Built in 1863 to serve a very vibrant and active Chinese community in the Oroville area, the temple is listed on the National Register of Historic Places and California Landmarks.  It includes three chapels, one for each of the major ways of life in China. The main chapel was a place of prayer for various worships including Taoism, Buddhism, and Confucianism.  Beyond the chapels are several exhibits that showcase Chinese costumes from 1840 to 1940, a replica of a typical Chinese miner’s hut from the 1860’s, the Fong Lee Building which is a replica of the Fong Lee Company that contains the original light fixtures, cabinets, and artifacts from the medicinal herb and gold purchasing store. The courtyard and gardens include plants that originated in China and a fish pond that has lily pads that bloom in the summer.
In 2015 the City of Oroville invested almost $500,000 to improve and repair many aspects of the complex.  Highlights included that all bricks were repaired, a new roof to protect the historical collection and the installation of an impressive red entry gate to the courtyard.

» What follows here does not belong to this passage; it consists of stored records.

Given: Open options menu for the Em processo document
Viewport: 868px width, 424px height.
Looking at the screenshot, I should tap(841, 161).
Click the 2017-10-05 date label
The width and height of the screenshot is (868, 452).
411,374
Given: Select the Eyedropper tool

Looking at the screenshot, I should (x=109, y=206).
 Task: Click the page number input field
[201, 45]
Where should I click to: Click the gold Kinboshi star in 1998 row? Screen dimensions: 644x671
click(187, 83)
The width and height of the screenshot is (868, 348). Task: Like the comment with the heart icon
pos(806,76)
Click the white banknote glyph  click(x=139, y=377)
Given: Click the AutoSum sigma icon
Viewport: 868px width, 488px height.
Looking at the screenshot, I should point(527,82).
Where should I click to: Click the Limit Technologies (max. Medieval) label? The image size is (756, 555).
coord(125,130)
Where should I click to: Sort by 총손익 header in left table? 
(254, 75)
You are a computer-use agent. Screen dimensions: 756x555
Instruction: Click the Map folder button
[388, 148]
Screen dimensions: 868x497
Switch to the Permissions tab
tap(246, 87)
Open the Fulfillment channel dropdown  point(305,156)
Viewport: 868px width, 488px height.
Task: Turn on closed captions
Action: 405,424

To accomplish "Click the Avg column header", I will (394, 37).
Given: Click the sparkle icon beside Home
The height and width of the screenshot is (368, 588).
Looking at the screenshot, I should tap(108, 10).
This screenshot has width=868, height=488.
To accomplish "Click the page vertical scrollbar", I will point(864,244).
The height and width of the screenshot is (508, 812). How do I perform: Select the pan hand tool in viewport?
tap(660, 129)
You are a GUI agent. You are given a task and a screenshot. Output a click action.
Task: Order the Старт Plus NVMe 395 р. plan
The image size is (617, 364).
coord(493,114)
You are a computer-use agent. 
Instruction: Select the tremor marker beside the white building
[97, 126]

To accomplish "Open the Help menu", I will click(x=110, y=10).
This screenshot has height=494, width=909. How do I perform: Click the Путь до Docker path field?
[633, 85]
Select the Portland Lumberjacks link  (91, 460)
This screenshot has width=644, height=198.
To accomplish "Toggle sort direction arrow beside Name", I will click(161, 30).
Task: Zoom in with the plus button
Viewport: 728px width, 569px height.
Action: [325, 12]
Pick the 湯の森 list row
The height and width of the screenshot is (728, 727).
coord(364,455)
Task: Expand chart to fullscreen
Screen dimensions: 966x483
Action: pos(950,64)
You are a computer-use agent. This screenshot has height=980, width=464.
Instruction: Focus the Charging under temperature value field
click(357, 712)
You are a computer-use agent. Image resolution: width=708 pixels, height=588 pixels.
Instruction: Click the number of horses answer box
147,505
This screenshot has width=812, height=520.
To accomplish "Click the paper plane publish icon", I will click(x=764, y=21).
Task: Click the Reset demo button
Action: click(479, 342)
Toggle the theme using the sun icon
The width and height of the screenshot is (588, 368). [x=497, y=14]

When leaving the Chinese Museum, head east only one block to the Bolt’s Antique Tool Museum. Celebrating the tools that built our world, the museum contains “the largest known documented collection of hand tools in the United States,” writes Smithsonian Magazine. For every person that holds an interest in tools, this museum is a must see! Check them out online @ http://www.boltsantiquetools.com/
Your last stop will be Lake Oroville Dam and Visitor’s Center.  Construction of Oroville Dam took almost seven years to complete, is 770 feet high, 6,900 feet long, 3,500 feet thick at the base, and contains 80 million cubic yards of earth material. On May 4, 1968, speaking to 3,500 people, Governor Ronald Reagan dedicated the Oroville Dam, the tallest and one of the largest earthen dams in the United States.
Oroville Visitor’s Center is located high above Lake Oroville, visitors can climb a 47-foot tower to view the lake, Table Mountain and the Sutter Buttes (the world’s smallest mountain range). Operated by California Department of Parks and Recreation, the Visitor’s Center boasts an abundance of history and exhibits, including the early development of the Oroville Dam, local resident wildlife as well as Ishi, the last of the Yahi tribe. More than forty videos are available for viewing upon request in their theater. The Lake Oroville Visitors Center is open every day except Thanksgiving, Christmas, and New Year’s Day. It is located at 917 Kelly Ridge Road, (530) 538-2219, free admission. www.lakeoroville.water.ca.gov.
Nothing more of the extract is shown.